We view our work as part of the broader research direction on data-driven decision-making under strategic behavior. Strategic classification, strategic regression, and incentive-aware machine learning have received significant attention in the past decade, with many contributions appearing in NeurIPS and other leading machine learning venues. We hope our work encourages further exploration into strategic aspects of statistical analysis, an area that remains relatively under-explored.

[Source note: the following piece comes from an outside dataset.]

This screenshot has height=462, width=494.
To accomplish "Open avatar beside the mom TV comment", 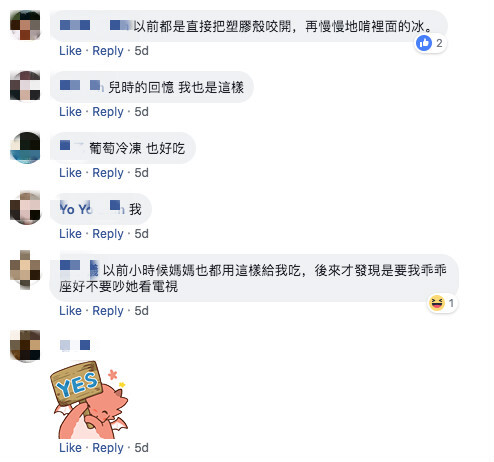I will tap(25, 270).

Thank you for the response. I am happy with the response and will keep my score the same.
Summary
The paper studies problems where a principal must decide between approving or rejecting a product manufactured by an agent based on evidence provided by the agent. The paper tackles the problem by using game-theoretic tools in contract theory, by providing an interesting characterization of the principal’s optimal p-value. The paper also empirically validates the model and results by using publicly available data on drug approvals.
Strengths
The paper is very well written, and the results presented are of broad interest. The model is a natural variant of the classical principal-agent problem that may be relevant in many application scenarios.
Weaknesses
The results are not entirely surprising. However, the model is natural and worth studying.
Decision
All the Reviewers agree that this is a good paper for NurIPS, and thus I recommend its acceptance.